Pero la Iglesia nos pide además que tengamos una mirada abierta a los problemas de fondo que contribuyen a que durante el desastre aumenten tan considerablemente la pobreza y la vulnerabilidad. La Iglesia nos invita así a fijarnos en las estructuras económicas, sociales y culturales que dificultan o no tienen adecuadamente en cuenta las legítimas exigencias de un auténtico desarrollo.

Los salarios deficientes, la educación escasa y con problemas, los sistemas públicos de salud con pocos recursos, las pensiones débiles y que dejan por fuera a la mayor parte de los ancianos, la vivienda pequeña con materiales de poca calidad y creando hacinamiento de personas, el agua potable sin instalación al interior de la vivienda para consumo y saneamiento, son parte de esas estructuras que cuando sobreviene una situación de desastre multiplican el sufrimiento de los más pobres y aumentan la pobreza en los países. Las palpamos hoy claramente y sería una irresponsabilidad cristiana olvidarlas mañana, cuando todo haya pasado

Frente a este tipo de problemas la Iglesia nos pide concretar nuestra capacidad de amar en la reflexión y en la acción.
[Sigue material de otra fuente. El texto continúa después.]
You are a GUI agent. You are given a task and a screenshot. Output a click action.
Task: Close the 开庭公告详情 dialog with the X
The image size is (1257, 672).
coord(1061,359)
Y sobre todo recordándonos que frente a problemas comunes solamente la solidaridad que se concreta en formas de cooperación da resultados adecuados. Cooperar es responsabilidad de todos si queremos avanzar hacia el desarrollo, o si queremos superar cualquier tipo de problema social. Y en ese sentido la Iglesia nos anima a convertirnos en sociedad civil, es decir en personas que participan en asociaciones que busquen de diversas maneras el bien común. A veces pueden ser asociaciones que atienden problemas concretos de la sociedad, como la vivienda, el medio ambiente, etc., o también asociaciones profesionales. Toda forma de asociación en cooperación multiplica las posibilidades de resolver problemas. Y la sociedad civil está orientada básicamente a establecer formas de cooperación, aunque en ocasiones algunas asociaciones miren exclusivamente al bienestar o la adquisición de ventajas de sus asociados. La Iglesia recomienda esa participación porque entiende a la sociedad civil como una asociación intermedia entre la familia y el estado que mira, o debe mirar, hacia el bien común. La diversidad de asociaciones, sus diversos puntos de vista y preocupaciones garantizan al mismo tiempo el pluralismo y el diálogo, al tiempo que se complementan en la búsqueda del bien común.
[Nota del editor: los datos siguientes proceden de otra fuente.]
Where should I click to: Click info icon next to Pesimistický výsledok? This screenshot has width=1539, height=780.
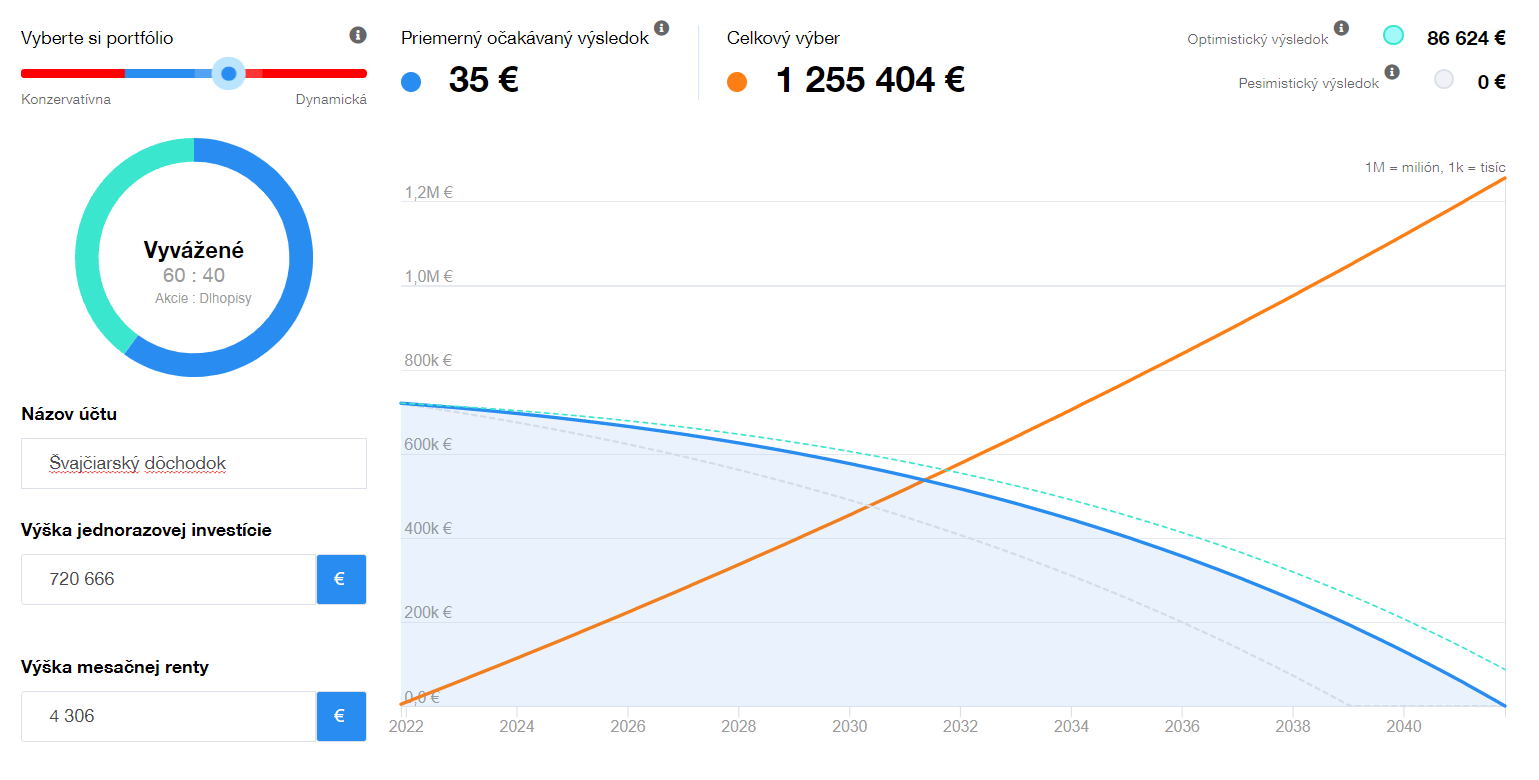1392,72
Además, la sociedad civil, precisamente por el ámbito de libertad interna que tiene, contribuye de un modo excelente a acrecentar la dimensión social de la persona.

Y por eso la Iglesia le da prioridad a la sociedad civil incluso sobre la sociedad política que, aunque es indispensable, debe tener un papel subsidiario, una vez llega al poder del Estado, frente a lo que las instituciones civiles más pequeñas no puedan realizar o garantizar.

En la medida en que los cristianos estemos organizados, colaborando con Cáritas, con la organización parroquial o con otras instituciones que atienden a las múltiples necesidades del amplio mundo de los pobres en nuestro país, más fácilmente podremos enfrentar los desastres que se vayan dando en este nuestro El Salvador tan vulnerable. Y, por supuesto, podremos también colaborar con mayor eficacia en el cambio de estructuras que nuestro país necesita para acceder al desarrollo digno. Toda desgracia, desastre o emergencia social, es desafío para nuestro amor cristiano y también para la creatividad de nuestro amor. Porque los desastres, en la medida en que ocasionan un exceso de muerte, de dolor o de destrucción, son signos siempre de algo que tenemos que corregir. Son llamada a la conversión a la vida de Aquel que vino a servir y no a ser servido, y son llamada también a mejorar las estructuras de convivencia para que cualquier tipo de desastre produzca el menor daño posible.